An analysis of generic antacid tablets labeled to contain 250mg of CaCO3 (MM= 100.09g/mol) per tablet of active ingredient was performed. The analysis was performed by dissolving a 0.550g sample of the antacid tablet in 75.00mL of 0.1055M HCl. The excess acid was back-titrated with exactly 44.97mL of 0.125M NaOH. The average weight of a tablet is 1.045g. The tablet came from a bottle of 125 tablets that cost $3.49.

Calculate the actual mg per tablet of CaCO3 in the generic antacid.

I will estimate all of the numbers which means you must recalculate all of them for better accuracy.

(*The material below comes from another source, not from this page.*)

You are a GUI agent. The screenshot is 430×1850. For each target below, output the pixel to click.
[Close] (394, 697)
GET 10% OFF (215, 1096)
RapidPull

millimols HCl added initially = mL x M = about 7.9 millimols HCl.
millimols NaOH to backtitrate = mL x M = about 5.6 millimoles.
millimoles HCl used by the tablet when disolved = 7.9-5.6 = about 2.3.
CaCO3 + 2HCl ==> CaCl2 + CO2 + H2O
Convert 2.3 millimoles HCl to millimoles CaCO3 so 2.3/2 = 1.2 millimoles CaCO3 in the sample or about 0.0012 mols.
g CaCO3 = mols CaCO3 x molar mass CaCO3 and that x 1000 = about 120mg CaCO3 in the 0.550 g sample. Convert to mg in a single table with the average weight of 1.045 by about 120 mg x (1.045/0.550) = ?
Post your work if you get stuck.

To calculate the actual mg per tablet of CaCO3 in the generic antacid, we need to follow these steps:

Step 1: Determine the amount of HCl that reacts with the CaCO3.
We can use the balanced chemical equation between HCl and CaCO3 to find the moles of HCl that react with our sample mass of CaCO3:

2 HCl + CaCO3 -> CaCl2 + H2O + CO2

From the balanced equation, we can see that 2 moles of HCl react with 1 mole of CaCO3. So, we need to convert the mass of CaCO3 to moles by dividing the mass by the molar mass:

Mass of CaCO3 = 250 mg = 0.250 g
Molar mass of CaCO3 = 100.09 g/mol

Moles of CaCO3 = Mass of CaCO3 / Molar mass of CaCO3
= 0.250 g / 100.09 g/mol

Step 2: Determine the moles of HCl used.
We have the molarity and volume of the HCl solution used for the analysis. Using the equation Molarity (M) = Moles / Volume (L), we can rearrange it to find the moles:

Moles of HCl = Molarity of HCl x Volume of HCl
= 0.1055 mol/L x 0.07500 L

Step 3: Determine the moles of NaOH used.
We have the molarity and volume of the NaOH solution used for back-titration. Using the same equation, we can calculate the moles of NaOH:

Moles of NaOH = Molarity of NaOH x Volume of NaOH
= 0.125 mol/L x 0.04497 L

Step 4: Calculate the excess moles of HCl.
To find the excess moles of HCl, we need to subtract the moles of NaOH used from the moles of HCl used:

Excess moles of HCl = Moles of HCl - Moles of NaOH

Step 5: Find the moles of CaCO3 reacted.
Since 2 moles of HCl react with 1 mole of CaCO3, we can relate the moles of CaCO3 to the moles of HCl reacted:

Moles of CaCO3 reacted = (Excess moles of HCl) / 2

Step 6: Calculate the mg per tablet of CaCO3.
Finally, we can use the moles of CaCO3 reacted to find the actual mg of CaCO3 per tablet:

Mg per tablet of CaCO3 = (Moles of CaCO3 reacted x Molar mass of CaCO3) / Number of tablets

Number of tablets = Total mass of the bottle / Average weight of a tablet
= 125 tablets

Now, substitute the values into the equation:

Mg per tablet of CaCO3 = (Moles of CaCO3 reacted x Molar mass of CaCO3) / Number of tablets
= (Moles of CaCO3 reacted x 100.09 g/mol) / 125 tablets

Please substitute the values into the equation to calculate the answer.